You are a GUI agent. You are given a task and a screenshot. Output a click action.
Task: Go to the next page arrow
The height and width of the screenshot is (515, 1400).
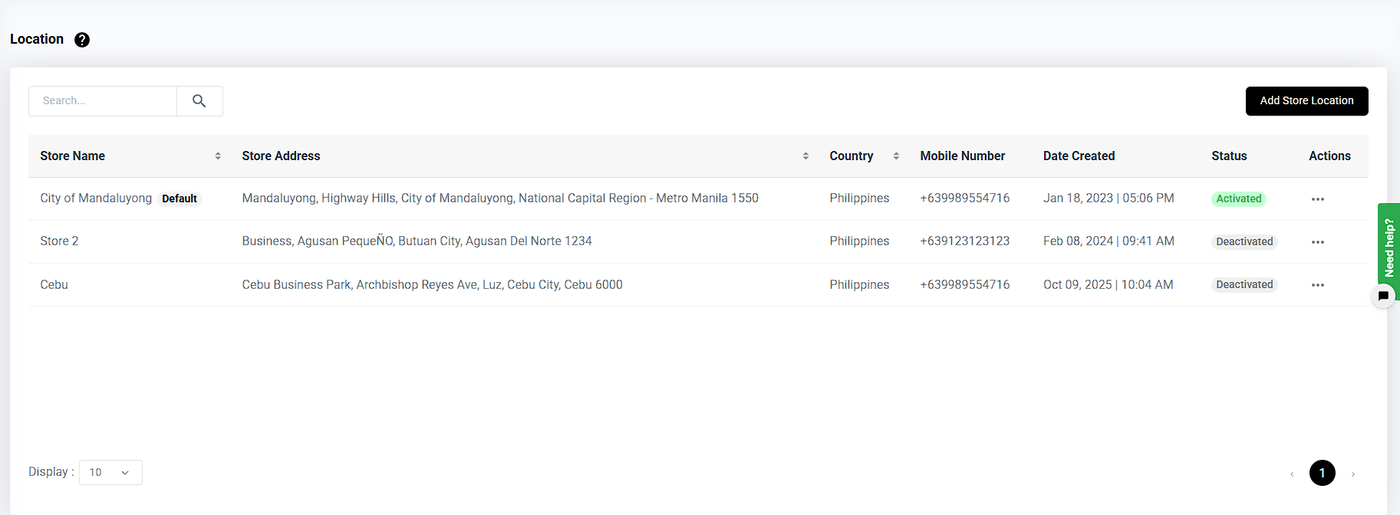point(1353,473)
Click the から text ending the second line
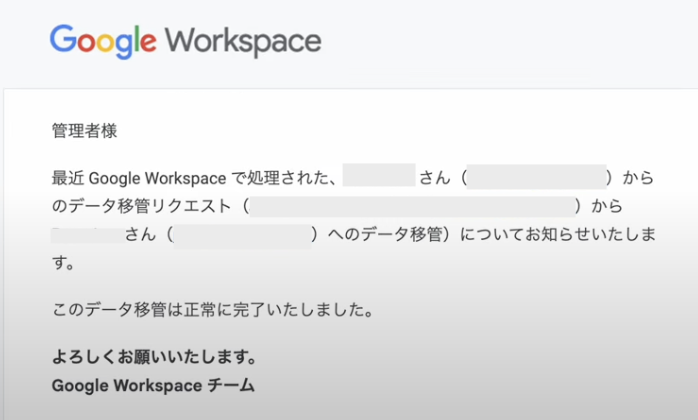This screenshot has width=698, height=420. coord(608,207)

------------------------

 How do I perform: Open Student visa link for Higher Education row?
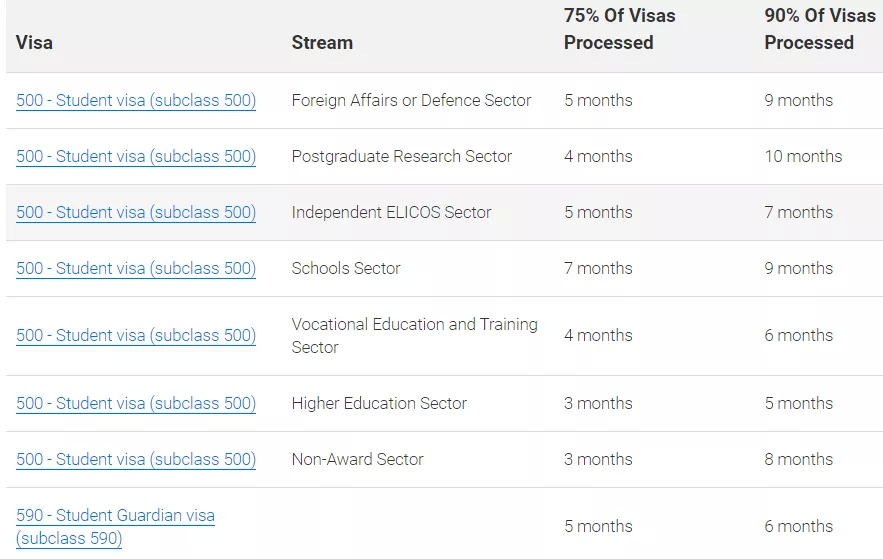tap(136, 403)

------------------------

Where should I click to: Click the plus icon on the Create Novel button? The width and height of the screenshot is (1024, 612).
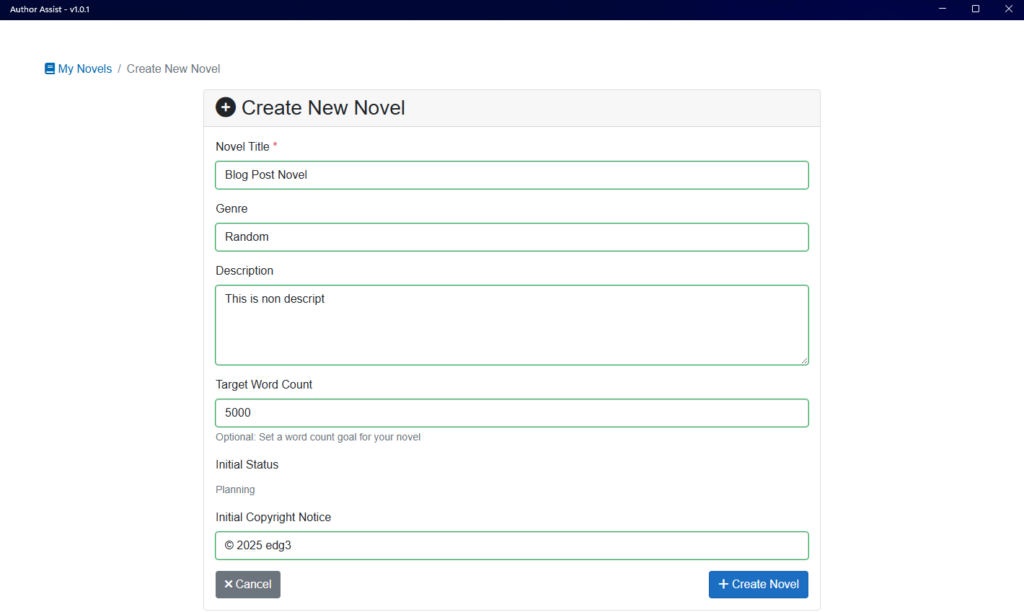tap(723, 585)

------------------------

» **AIM**: Output the data from the line with "You are a GUI" to the line with "This screenshot has", both included, without the pictures.

» **EXERCISE OUTPUT**:
You are a GUI agent. You are given a task and a screenshot. Output a click action.
Task: Go to the next page arrow
The height and width of the screenshot is (515, 1400).
point(1353,473)
Click the から text ending the second line
This screenshot has width=698, height=420. coord(608,207)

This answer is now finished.